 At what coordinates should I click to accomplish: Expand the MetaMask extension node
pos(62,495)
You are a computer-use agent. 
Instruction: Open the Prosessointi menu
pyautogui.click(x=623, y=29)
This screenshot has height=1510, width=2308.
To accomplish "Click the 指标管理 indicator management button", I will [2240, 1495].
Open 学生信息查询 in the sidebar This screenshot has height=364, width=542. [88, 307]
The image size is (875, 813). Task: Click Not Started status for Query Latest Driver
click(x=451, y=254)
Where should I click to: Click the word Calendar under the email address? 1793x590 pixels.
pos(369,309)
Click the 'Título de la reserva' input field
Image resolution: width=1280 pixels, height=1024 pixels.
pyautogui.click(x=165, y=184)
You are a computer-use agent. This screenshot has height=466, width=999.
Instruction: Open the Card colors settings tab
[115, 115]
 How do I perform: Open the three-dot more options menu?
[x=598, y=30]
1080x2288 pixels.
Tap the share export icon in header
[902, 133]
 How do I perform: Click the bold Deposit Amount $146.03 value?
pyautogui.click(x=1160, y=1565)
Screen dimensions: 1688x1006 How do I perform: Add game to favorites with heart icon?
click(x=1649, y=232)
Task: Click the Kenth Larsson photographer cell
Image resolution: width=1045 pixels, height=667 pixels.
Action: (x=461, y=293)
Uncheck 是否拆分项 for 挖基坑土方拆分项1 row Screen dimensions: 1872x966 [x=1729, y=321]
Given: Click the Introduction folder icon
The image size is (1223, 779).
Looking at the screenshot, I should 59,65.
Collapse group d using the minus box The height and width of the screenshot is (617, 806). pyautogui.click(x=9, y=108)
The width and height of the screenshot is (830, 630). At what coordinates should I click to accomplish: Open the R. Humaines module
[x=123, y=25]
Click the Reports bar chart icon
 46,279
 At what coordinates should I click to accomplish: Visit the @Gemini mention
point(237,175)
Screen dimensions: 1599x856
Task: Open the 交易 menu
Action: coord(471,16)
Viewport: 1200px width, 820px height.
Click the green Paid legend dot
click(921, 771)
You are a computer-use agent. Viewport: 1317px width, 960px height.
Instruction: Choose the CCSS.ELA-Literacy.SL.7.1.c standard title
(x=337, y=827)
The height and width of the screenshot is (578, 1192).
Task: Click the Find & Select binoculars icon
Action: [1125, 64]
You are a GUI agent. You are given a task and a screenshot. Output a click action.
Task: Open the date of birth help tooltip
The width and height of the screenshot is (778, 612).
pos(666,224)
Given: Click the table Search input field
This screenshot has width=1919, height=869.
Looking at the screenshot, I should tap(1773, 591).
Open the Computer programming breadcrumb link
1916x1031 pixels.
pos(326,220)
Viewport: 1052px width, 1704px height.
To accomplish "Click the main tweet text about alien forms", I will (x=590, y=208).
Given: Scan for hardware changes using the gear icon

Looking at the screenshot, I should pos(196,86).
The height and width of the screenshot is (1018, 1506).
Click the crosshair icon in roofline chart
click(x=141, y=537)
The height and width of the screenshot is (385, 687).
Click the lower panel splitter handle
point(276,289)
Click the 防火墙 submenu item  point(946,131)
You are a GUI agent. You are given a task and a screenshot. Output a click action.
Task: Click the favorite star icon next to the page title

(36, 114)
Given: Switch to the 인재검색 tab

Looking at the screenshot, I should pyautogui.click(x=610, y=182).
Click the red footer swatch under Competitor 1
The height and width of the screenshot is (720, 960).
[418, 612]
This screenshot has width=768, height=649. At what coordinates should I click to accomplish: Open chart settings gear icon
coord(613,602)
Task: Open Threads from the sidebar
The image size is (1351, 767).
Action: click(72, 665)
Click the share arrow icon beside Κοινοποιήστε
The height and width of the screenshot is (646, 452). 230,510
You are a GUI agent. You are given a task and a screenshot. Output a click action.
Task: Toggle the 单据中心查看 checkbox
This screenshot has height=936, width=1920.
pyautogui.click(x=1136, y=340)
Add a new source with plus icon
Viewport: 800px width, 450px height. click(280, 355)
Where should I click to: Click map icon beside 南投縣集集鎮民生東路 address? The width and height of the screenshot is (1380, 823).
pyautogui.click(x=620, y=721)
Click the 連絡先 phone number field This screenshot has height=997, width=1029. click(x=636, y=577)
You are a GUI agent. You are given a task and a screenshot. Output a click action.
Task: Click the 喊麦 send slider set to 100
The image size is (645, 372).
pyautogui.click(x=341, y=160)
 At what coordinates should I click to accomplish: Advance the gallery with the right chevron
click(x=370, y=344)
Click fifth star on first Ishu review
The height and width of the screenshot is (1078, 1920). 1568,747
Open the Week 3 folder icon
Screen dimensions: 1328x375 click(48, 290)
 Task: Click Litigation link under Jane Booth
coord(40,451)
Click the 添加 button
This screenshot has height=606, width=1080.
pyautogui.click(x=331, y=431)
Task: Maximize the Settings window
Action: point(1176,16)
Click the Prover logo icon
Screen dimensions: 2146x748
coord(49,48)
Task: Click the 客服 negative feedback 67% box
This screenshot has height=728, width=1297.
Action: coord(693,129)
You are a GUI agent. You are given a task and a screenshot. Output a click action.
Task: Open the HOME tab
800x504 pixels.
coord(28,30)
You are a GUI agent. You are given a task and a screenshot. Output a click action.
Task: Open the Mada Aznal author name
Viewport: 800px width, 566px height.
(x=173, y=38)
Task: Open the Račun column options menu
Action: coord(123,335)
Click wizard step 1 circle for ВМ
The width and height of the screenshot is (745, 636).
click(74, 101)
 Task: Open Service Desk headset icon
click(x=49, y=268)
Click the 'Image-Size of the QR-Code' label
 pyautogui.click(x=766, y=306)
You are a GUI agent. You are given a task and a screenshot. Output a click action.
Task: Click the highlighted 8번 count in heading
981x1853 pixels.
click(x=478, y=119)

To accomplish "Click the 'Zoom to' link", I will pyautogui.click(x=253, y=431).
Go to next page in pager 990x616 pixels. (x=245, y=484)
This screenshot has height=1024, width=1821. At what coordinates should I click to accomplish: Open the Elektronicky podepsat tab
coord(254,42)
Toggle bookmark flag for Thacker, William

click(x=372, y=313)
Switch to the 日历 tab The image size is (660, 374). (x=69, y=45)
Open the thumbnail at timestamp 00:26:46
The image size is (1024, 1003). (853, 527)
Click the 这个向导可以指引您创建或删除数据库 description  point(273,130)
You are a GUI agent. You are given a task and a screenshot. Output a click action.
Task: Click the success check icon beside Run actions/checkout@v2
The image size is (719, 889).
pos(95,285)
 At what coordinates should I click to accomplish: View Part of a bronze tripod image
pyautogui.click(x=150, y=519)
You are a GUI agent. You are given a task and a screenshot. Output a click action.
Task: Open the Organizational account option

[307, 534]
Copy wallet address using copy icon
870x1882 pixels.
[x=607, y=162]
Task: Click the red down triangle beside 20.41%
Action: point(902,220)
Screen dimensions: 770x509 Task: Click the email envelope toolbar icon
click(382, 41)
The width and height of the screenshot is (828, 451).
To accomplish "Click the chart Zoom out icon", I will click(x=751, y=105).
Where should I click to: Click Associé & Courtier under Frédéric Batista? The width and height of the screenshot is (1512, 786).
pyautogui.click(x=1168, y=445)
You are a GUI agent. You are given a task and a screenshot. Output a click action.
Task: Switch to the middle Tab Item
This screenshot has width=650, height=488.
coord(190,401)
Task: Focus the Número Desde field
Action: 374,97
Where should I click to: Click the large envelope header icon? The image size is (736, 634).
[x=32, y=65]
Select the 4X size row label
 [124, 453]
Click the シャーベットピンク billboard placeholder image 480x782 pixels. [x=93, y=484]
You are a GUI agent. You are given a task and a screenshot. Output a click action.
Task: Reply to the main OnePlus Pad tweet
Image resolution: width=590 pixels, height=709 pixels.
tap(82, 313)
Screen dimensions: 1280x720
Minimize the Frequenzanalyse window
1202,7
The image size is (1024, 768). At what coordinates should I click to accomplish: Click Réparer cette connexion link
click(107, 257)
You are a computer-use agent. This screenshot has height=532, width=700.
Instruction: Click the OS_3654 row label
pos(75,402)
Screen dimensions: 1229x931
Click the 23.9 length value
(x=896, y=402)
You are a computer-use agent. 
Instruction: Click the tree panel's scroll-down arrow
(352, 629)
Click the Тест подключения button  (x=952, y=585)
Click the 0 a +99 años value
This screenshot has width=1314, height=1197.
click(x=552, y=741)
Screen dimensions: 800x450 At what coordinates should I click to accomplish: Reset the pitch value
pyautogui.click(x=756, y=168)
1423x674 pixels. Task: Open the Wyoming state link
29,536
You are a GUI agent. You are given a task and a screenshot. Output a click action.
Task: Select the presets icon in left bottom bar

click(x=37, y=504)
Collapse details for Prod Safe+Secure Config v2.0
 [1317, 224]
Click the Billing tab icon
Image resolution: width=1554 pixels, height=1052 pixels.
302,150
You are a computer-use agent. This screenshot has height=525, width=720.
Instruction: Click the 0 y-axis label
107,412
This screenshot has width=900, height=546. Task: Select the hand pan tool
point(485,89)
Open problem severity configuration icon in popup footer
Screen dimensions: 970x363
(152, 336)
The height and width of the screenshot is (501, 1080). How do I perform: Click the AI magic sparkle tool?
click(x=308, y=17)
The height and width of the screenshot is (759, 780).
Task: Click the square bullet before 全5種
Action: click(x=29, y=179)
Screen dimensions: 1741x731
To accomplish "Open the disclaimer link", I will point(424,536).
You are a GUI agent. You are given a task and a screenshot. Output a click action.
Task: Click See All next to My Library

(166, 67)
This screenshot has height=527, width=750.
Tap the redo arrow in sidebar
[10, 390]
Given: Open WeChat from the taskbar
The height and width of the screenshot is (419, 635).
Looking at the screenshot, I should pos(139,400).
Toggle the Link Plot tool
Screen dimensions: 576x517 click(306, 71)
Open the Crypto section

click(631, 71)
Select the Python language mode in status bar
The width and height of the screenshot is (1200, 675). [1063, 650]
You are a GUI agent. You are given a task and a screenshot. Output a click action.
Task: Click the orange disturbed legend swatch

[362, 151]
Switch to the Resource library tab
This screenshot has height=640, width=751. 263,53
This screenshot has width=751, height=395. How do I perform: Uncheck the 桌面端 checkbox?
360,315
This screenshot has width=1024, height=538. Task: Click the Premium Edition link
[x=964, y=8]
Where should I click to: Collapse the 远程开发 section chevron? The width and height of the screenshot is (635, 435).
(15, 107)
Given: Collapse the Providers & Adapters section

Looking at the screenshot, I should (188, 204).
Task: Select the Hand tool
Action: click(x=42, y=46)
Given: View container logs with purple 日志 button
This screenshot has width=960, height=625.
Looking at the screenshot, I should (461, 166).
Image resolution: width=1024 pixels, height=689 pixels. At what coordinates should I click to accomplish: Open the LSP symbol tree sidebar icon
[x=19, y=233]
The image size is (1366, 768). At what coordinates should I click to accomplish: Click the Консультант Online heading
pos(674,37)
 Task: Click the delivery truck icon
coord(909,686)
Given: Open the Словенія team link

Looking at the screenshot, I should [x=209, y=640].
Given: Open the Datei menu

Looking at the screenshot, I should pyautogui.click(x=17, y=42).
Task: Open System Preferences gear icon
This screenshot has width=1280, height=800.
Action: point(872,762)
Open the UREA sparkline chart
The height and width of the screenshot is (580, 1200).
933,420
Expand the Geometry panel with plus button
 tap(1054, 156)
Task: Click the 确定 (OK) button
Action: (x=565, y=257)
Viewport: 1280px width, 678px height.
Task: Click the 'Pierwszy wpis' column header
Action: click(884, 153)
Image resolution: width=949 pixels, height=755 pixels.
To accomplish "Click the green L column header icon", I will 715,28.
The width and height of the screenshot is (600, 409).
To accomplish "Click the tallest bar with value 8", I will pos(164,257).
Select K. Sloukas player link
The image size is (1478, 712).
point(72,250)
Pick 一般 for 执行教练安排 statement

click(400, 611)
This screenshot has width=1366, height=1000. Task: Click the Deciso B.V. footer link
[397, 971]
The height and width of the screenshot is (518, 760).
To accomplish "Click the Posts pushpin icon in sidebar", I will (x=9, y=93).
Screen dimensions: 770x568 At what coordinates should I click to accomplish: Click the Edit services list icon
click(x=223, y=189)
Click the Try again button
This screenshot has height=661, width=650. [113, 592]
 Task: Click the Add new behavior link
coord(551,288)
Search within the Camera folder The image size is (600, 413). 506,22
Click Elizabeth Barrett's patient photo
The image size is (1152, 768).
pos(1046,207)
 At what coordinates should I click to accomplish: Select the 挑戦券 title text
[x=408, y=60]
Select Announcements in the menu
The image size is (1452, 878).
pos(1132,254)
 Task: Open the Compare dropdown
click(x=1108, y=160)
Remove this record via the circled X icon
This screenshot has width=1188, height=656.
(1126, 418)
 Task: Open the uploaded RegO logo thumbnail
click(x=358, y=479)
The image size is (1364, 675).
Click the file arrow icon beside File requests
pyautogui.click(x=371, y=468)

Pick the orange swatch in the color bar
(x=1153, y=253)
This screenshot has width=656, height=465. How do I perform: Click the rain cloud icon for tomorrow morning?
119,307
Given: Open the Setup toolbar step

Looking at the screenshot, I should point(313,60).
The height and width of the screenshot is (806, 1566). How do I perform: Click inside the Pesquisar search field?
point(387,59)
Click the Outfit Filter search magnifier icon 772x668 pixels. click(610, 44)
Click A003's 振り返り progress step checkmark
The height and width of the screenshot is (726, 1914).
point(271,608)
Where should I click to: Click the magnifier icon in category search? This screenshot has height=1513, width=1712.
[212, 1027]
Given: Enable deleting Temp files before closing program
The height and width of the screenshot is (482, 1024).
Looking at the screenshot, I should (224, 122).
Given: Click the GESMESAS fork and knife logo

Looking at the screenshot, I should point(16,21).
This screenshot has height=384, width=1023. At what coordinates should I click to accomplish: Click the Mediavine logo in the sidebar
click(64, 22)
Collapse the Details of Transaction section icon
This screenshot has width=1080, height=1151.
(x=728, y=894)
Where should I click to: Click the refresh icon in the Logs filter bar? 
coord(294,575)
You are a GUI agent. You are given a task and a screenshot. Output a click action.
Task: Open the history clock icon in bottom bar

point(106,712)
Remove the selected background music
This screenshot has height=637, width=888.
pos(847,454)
__________
[TASK DESCRIPTION] Beginning at the line with "This screenshot has width=900, height=546." and stopping after the line with "Screen dimensions: 1741x731", please write out every line of the data above exactly and nothing else.

[RESULT]
This screenshot has width=900, height=546. Task: Select the hand pan tool
point(485,89)
Open problem severity configuration icon in popup footer
Screen dimensions: 970x363
(152, 336)
The height and width of the screenshot is (501, 1080). How do I perform: Click the AI magic sparkle tool?
click(x=308, y=17)
The height and width of the screenshot is (759, 780).
Task: Click the square bullet before 全5種
Action: click(x=29, y=179)
Screen dimensions: 1741x731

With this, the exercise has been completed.